The court must be authorised—
(a) if it considers that the material or anything that is required to be
summarised might adversely affect the relevant person’s case or
support the case of another party to the proceedings, to direct that the
relevant person—
(i) is not to rely on such points in that person’s case, or
(ii) is to make such concessions or take such other steps as the court
may specify, or
(b) in any other case, to ensure that the relevant person does not rely on the
material or (as the case may be) on that which is required to be
summarised.
In other words - Lord Macdonald's model is already in the Bill. I am attracted to the idea that the Bill could be improved by setting this whole process in a PII application rather than a separate CMP context - as then the whole range of options could be available to the Court without having to cajole HMG into making a CMP application if the Court thinks that CMP is better than PII and I look forward to seeing the amendments but forward by this distinguished bevy of QCs.
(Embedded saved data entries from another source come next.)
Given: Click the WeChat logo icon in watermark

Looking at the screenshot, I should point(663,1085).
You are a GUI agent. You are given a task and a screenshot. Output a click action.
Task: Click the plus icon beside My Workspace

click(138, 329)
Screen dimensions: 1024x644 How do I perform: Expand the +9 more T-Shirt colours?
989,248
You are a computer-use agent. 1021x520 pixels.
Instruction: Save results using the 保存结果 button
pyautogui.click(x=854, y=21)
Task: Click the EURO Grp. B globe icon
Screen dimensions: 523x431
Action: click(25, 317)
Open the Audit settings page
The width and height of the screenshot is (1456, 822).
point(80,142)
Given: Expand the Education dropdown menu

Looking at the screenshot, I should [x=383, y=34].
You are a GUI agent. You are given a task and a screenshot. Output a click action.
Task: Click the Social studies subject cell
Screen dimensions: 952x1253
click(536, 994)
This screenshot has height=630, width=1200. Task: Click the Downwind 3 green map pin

Finally we must not lose sight of what is in issue in this Bill - justice is a fine things; but survival comes first: The Right Honourable 13th Marquess of Lothian and Chief of Clan Kerr - or Michael Ancram as he used to be known:
National security is not just about the general safety of our nation-which of course is paramount-it is also about protecting the lives of innocent citizens threatened by terrorism. Frequently that protection is achieved through secret intelligence from both home and abroad, intelligence which must be protected; and therefore sometimes the price of that protection is a curtailment of long-standing rights. I have long believed that the freedom of the individual, enshrined within these rights, is paramount. However, the greatest of these rights is the right to life itself. Protecting life from existential threat must be the priority, even at the cost of some restriction on other rights. I have seen for myself the carnage of terrorist outrages. No rights can take precedence over the means that can prevent them. In the end it is a question of a delicate balance, and in my view, this Bill gets it just about right.